US scholars should heed two insights from the book as we organize to resist our own version of Orbánism. First, “It does not work when people do not robustly protest,” as one former researcher at the Academy of Sciences writes. “People need to organize in an open way, attempts to have behind-the-scenes negotiations, and to make backroom deals that do not have satisfactory endings is not the best strategy. . . . Elitism is a problem of science worldwide. However, our scientific institutions are not attacked because of it, but because of the inherent nature of science itself, as it serves as a mirror to the society and authoritarian politicians.” Second, “Critical thinkers need to take care in the search for something better,” sociologist Miklos Hadas warns. “A quest for purity can hold the danger of generating hate and inflexibilities that fragment progressive alliances and which can play into the hands of authoritarian populists allowing them to frame themselves as the defenders of national identity and tradition against an unreasoning and strident left.”

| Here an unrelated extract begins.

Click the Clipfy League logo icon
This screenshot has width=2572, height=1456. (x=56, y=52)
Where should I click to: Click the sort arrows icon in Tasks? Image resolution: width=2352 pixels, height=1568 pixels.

The central theme of the book, however, is how neoliberal privatization and marketization undermine academic freedom and autonomy and thus, as scholars like Wendy Brown have argued, prepare the way for the authoritarian nationalism and anti-intellectual populism of the Orbáns and Trumps. The experience of Hungary illustrates how reactionary campaigns against higher education are not only a response to the rise of academic capitalism but also in some ways a fulfillment of that program. In Hungary authoritarianism and neoliberalism have arisen, as Ryder notes, “in tandem.”
An afterword by legal scholar Andras Pap perhaps puts it best. Academic freedom, he writes, “is situated within the Scylla and Charybdis of neoliberalism and illiberalism. . . . The Hungarian case, as demonstrated in Ryder’s book, shows that (neo)liberal and illiberal threats can even be combined and cumulative.” The implications for US higher education are, I think, plain to see. We have been warned.
Henry Reichman is professor emeritus of history at California State University, East Bay, a former AAUP vice president, and a former chair of the AAUP’s Committee A on Academic Freedom and Tenure. He is the author, most recently, of Understanding Academic Freedom, published in its second edition earlier this year.